The existence of stigmata is so well established that it is no longer doubted, even by unbelievers. The only issue under contention is the origin of this mysterious phenomenon.
Are stigmata caused by natural means: a deep faith coupled with a lively imagination acting on the human body by some, as yet unknown, physiological process? Or are stigmata supernatural in origin, granted to devout individuals to bear witness to the validity of their faith?
The answer is still under debate. There are proponents and sceptics on both sides of the argument
Stigmata, within the context of Christianity, resemble the wounds Christ suffered before and during his crucifixion, circa 33 AD. They appear spontaneously on a human body, usually on the hands, feet, the back, the forehead and the side. These are called visible stigmata and they cause intense pain and suffering.
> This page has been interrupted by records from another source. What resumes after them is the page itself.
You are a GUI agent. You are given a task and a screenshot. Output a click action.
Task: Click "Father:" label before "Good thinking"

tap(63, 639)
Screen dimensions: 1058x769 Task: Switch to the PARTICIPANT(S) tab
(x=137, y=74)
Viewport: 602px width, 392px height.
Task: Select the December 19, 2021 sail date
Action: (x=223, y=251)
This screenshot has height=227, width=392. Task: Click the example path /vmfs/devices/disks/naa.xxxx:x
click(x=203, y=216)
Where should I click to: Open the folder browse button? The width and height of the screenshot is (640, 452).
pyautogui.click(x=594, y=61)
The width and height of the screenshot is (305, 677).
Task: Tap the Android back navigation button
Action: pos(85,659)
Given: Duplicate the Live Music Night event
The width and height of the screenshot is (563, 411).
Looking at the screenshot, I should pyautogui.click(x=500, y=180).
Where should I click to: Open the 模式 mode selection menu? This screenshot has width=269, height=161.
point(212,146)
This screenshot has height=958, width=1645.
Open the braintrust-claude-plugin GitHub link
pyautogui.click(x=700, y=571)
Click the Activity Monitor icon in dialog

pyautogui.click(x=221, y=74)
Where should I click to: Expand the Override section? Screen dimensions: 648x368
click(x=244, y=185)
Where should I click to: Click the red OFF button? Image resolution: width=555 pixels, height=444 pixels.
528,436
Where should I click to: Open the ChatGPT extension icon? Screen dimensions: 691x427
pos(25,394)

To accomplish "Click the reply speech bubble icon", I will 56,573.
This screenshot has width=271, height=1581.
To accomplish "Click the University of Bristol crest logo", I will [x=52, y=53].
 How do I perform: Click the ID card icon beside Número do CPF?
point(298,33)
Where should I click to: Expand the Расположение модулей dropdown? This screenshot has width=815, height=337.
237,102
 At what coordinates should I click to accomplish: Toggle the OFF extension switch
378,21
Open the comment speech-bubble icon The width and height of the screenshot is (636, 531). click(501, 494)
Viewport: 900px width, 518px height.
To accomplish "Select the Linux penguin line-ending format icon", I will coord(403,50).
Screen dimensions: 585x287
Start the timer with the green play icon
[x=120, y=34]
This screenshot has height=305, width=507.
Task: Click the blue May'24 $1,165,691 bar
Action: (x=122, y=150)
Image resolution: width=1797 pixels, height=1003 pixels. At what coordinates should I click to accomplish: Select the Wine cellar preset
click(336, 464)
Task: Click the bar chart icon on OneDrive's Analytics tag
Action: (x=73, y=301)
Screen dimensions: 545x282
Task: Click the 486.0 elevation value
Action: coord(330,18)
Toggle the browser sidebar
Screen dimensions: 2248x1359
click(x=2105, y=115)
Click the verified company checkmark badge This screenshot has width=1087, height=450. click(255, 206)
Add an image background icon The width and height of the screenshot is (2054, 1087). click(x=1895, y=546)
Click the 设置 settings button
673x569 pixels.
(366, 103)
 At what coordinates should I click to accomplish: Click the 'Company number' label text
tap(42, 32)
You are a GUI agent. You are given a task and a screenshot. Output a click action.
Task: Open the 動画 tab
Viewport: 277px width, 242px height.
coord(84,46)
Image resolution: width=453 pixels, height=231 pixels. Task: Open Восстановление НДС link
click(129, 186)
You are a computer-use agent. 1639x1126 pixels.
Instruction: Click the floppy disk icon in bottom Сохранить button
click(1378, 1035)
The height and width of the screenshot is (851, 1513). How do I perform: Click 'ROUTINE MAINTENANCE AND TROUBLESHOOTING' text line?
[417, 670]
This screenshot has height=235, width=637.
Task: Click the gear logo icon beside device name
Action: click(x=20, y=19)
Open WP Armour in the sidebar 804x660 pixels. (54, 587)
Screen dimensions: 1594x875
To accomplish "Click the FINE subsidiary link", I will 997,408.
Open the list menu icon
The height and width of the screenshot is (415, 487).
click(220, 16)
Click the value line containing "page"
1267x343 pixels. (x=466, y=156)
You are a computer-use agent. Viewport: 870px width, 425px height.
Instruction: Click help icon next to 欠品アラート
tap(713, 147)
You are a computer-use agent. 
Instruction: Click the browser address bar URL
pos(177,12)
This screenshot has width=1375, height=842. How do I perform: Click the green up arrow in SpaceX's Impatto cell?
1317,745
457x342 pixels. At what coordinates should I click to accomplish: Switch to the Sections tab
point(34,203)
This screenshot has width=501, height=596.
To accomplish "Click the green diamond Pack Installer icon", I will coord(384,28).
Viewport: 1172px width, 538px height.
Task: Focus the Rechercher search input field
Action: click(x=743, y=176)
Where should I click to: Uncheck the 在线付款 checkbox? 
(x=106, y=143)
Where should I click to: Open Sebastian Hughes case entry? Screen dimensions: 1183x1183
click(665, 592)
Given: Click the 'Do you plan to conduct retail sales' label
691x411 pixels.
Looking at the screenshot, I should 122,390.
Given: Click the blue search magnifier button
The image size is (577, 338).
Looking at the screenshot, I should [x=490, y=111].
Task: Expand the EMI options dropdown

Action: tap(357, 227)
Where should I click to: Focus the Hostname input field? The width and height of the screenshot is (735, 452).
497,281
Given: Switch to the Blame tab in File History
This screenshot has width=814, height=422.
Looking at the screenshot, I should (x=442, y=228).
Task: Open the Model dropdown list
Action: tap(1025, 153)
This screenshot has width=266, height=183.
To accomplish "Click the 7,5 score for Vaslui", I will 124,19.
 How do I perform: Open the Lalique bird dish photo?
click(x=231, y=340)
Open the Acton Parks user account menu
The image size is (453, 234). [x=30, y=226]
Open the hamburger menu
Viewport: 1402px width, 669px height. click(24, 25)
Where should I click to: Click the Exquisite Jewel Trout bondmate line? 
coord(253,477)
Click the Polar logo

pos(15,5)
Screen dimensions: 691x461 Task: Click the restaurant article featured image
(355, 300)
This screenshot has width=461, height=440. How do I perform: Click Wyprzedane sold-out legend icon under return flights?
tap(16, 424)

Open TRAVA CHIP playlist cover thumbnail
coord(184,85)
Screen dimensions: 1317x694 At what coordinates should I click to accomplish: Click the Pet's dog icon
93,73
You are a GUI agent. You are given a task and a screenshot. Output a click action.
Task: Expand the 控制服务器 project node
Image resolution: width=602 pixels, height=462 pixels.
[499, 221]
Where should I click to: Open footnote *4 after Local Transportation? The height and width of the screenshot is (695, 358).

Other stigmatics have only the suffering, without any visible marks. These are termed invisible stigmata. St. Catherine of Sienna (1347-1380) at first received the marks of Christ’s suffering, but she, because of humility, asked to have to visible signs removed. Her prayer was answered, although she continued to suffer the physical distress.
The sufferings are considered by the Church to be the essential part of the stigmata. They are accompanied by a pity for Christ, participation in his sorrows and sufferings, and a desire to compensate in part for the continual sins being committed throughout the world.
St. Paul himself may have been the first stigmatic. “I bear on my body the marks of Jesus.” Gal. 6:17
St. Francis of Assisi ( 1181-1226 ) was the first recorded case in Church history. His stigmata were unique in that they were outgrowths of flesh on his hands and feet in the shape of nails. They were observed by his brother monks and attested to by a number of historians.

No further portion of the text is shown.